• **What this task involves**: Each entry below needs to be reproduced exactly as given.

(Items listed in a dataset)
%%

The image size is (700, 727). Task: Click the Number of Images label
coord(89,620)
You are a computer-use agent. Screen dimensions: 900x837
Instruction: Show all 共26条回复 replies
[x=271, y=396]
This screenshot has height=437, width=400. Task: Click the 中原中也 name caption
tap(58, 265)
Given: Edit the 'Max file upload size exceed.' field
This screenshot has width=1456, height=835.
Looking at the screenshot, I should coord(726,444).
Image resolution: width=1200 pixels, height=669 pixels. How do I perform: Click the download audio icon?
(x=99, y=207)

%%

• **Your response**:
The image size is (700, 727). Task: Click the Number of Images label
coord(89,620)
You are a computer-use agent. Screen dimensions: 900x837
Instruction: Show all 共26条回复 replies
[x=271, y=396]
This screenshot has height=437, width=400. Task: Click the 中原中也 name caption
tap(58, 265)
Given: Edit the 'Max file upload size exceed.' field
This screenshot has width=1456, height=835.
Looking at the screenshot, I should coord(726,444).
Image resolution: width=1200 pixels, height=669 pixels. How do I perform: Click the download audio icon?
(x=99, y=207)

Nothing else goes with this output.